Return of ClayRat: Expanded Features and Techniques

MITRE Techniques

• [T1660 ] Phishing – Adversaries host phishing websites to distribute the spyware (‘phishing sites remain the primary distribution method’).
• [T1624.001 ] Event Triggered Execution: Broadcast Receivers – Malware registers broadcast receivers to process SMS and other events (‘It creates a broadcast receiver to receive SMS events’).
• [T1655.001 ] Masquerading: Match Legitimate Name or Location – Malware impersonates legitimate apps and services to avoid suspicion (‘Malware pretending to be apps such as Whatsapp,youtube etc’).
• [T1516 ] Input Injection – Malware programmatically mimics user interaction, performing clicks, swipes, and other gestures (‘Malware can mimic user interaction, perform clicks and various gestures, and input data’).
• [T1406.002 ] Obfuscated Files or Information: Software Packing – Uses obfuscation/packing and loads encrypted payloads at runtime (‘It is using obfuscation and loads the dex runtime’).
• [T1517 ] Access Notifications – Harvests active and interactive notifications for exfiltration (‘The malware can harvest interactive notifications and active notifications’).
• [T1417.001 ] Input Capture: Keylogging – Records keystrokes and lock-screen input via Accessibility events (‘It has a keylogger feature’).

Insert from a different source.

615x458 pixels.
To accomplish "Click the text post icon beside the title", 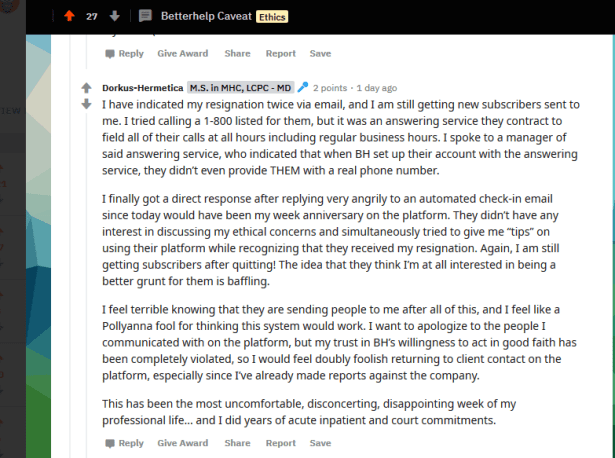I will (x=145, y=16).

• [T1417.002 ] Input Capture: GUI Input Capture – Captures displayed UI elements and input field contents through Accessibility Services (‘It is able to get the shown UI.’).

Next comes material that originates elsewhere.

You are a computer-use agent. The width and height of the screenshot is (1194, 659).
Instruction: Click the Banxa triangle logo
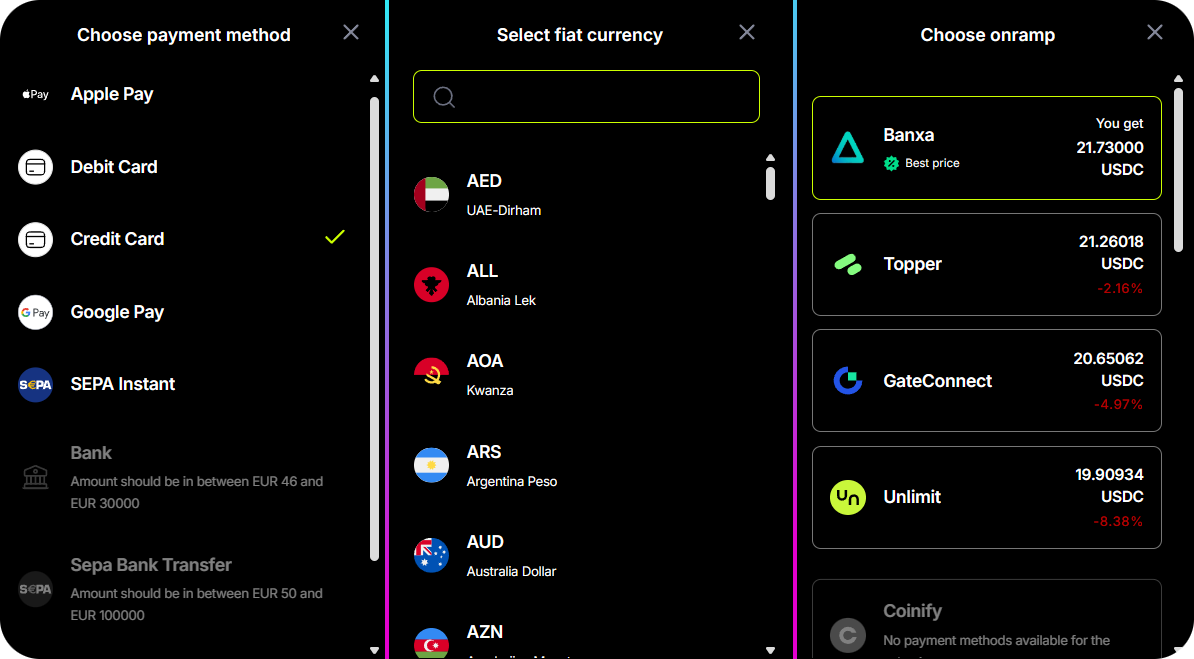(x=848, y=148)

• [T1418 ] Software Discovery – Enumerates installed applications on the device (‘Malware collects installed application package list’).
• [T1426 ] System Information Discovery – Gathers device and battery information (‘The malware collects basic device info.’).
• [T1513 ] Screen Capture – Records or streams the device screen via MediaProjection and ImageReader (‘Malware can record screen content’).
• [T1512 ] Capture Camera – Takes pictures using the device camera (‘Malware opens camera and takes pictures’).
• [T1616 ] Call Control – Initiates and forwards calls from the victim device (‘Malware can make calls’).
• [T1636.002 ] Protected User Data: Call Log – Exfiltrates call logs from the device (‘Malware steals call logs’).
• [T1636.004 ] Protected User Data: SMS Messages – Reads and sends SMS messages from the infected device (‘Steals SMSs from the infected device’).
• [T1481.002 ] Web Service: Bidirectional Communication – Uses WebSocket-based communication for command-and-control and data transfer (‘It uses websocket communication to poll the TA’s server and get the commands to execute.’).
• [T1646 ] Exfiltration Over C2 Channel – Sends stolen data over the C2 channel to the attacker (‘Sending exfiltrated data over C&C server’).
• [T1582 ] SMS Control – Reads, resends, and sends SMS on behalf of the victim (‘It can read and send SMS.’).